▸ Task goal
The answer must be a single number: how many lines below contain "agent".

▸ Saved data entries
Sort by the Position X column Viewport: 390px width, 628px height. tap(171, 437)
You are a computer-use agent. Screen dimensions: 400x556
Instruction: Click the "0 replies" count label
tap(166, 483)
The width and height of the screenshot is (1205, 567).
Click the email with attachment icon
---
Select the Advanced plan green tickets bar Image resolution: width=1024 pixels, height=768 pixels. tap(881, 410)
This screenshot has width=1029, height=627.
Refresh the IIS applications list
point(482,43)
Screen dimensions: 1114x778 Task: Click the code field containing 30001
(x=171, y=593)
...
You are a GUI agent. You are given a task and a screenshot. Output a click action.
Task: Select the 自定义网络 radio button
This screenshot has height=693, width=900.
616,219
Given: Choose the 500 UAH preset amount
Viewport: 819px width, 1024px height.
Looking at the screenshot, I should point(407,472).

▸ Task response
2